=== Problem set ===
a: In the abstract on pediatric cataract surgery, reproduce the text word for word. Begin at the words "Setting and design: Retrospective" and stop after the words "were reviewed retrospectively.".
b: For each statement about the abstract on pediatric cataract surgery, answer yes or no and quote the exact words of the abstract that decide it. (i) The study was a retrospective case series in a tertiary center. (ii) Records needed a minimum follow-up of 6 months to be included. (iii) The analysis was done with SPSS version 12.

=== Passage to read ===
Context: Bilateral pediatric cataracts are important cause of visual impairment in children.
Aim: To study the outcome of bilateral pediatric cataract surgery in young children.
Setting and design: Retrospective case series in a tertiary center.
Materials and methods: Records of pediatric cataracts operated between January 2001 and December 2003, with a minimum follow-up of 3 months, were reviewed retrospectively.
Statistical methods: Independent sample t-test, Fisher's exact test, and logistic regression using SPSS (Statistical Package for Social Science, Chicago, USA) version 12.

=== Raw data ===

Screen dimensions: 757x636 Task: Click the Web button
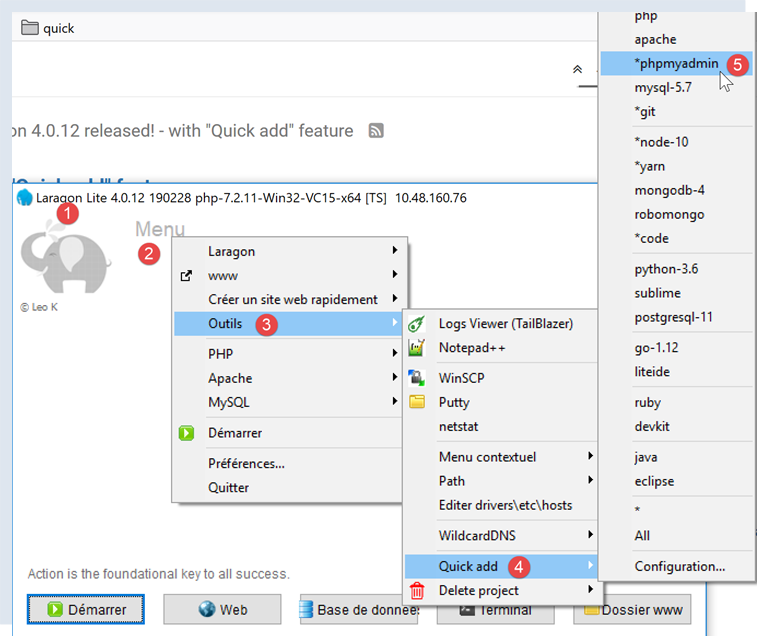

=== Results for each task ===
a:
Setting and design: Retrospective case series in a tertiary center.
Materials and methods: Records of pediatric cataracts operated between January 2001 and December 2003, with a minimum follow-up of 3 months, were reviewed retrospectively.

b:
(i) Yes: "Retrospective case series in a tertiary center."
(ii) No: "with a minimum follow-up of 3 months"
(iii) Yes: "SPSS (Statistical Package for Social Science, Chicago, USA) version 12"